“We spend a month on the sound and five minutes on the chord changes”: Remarkable classic interview with Kraftwerk reveals how the band created their iconic electronic tunes, and what really went on in their mythical Kling Klang studio

(Image credit: Getty Images)

"Mysterious", "legendary", "mythical", and "iconic" – all words bandied around whenever you mention Kraftwerk and their Kling Klang recording studio. And theirs is a story that has grown in stature and mystery over the years, largely because the band has kept its collected mouth shut on what goes on in that studio, and about the creation of their records

But back in 1981, as an almost-forgotten interview reveals, they weren't so reticent, and largely spilled the beans on everything they did. So, if you don't want your Kraftwerk myths exposed, and the secrets of the most important band in electronic music revealed, we suggest you might want to scroll somewhere else, right now…

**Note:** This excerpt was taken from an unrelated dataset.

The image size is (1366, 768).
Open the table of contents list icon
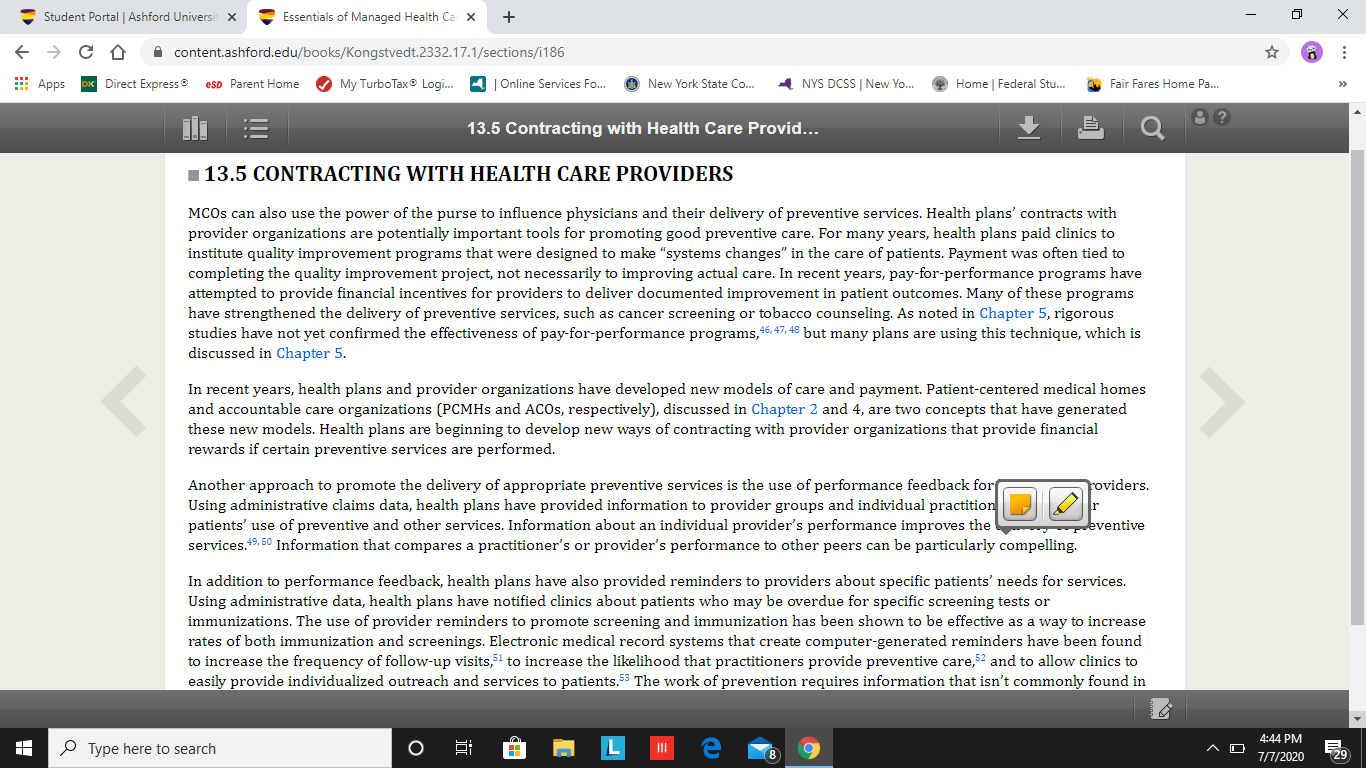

Remarkably, 2024 marks the 50th year since the release of Kraftwerk’s Autobahn, the album and nearly 23-minute long track that introduced electronic music to the world (or, at the very least, the world’s pop charts). 

The track was a hit, albeit in edited form, on both sides of the Atlantic, and paved the way for a string of Kraftwerk releases that, if you believe the hype, created dance music, launched genres and shaped the very history of recorded music.

There's Kraftwerk: The Robots…

Kraftwerk: the Komputer users…

And how could we forget Kraftwerk: The Models?

Kraftwerk have consequently become electronic music icons and are seen as the pioneers of this futuristic sound, not that they would admit it themselves. You see, Kraftwerk don’t like to talk about it – or anything else, come to think of it. 

Interviews with the band over the last five decades are so rare that that the mystique and intrigue about them and their legendary Kling Klang Studios has only grown further.

Interviews with the band over the last five decades are so rare that the mystique and intrigue about the band and their legendary Kling Klang Studios have only grown further. 

As the band’s new releases trickled to virtually zero, so did the words that go with them, to the point that Kraftwerk are now just a touring operation playing the hits while doing who knows what on stage.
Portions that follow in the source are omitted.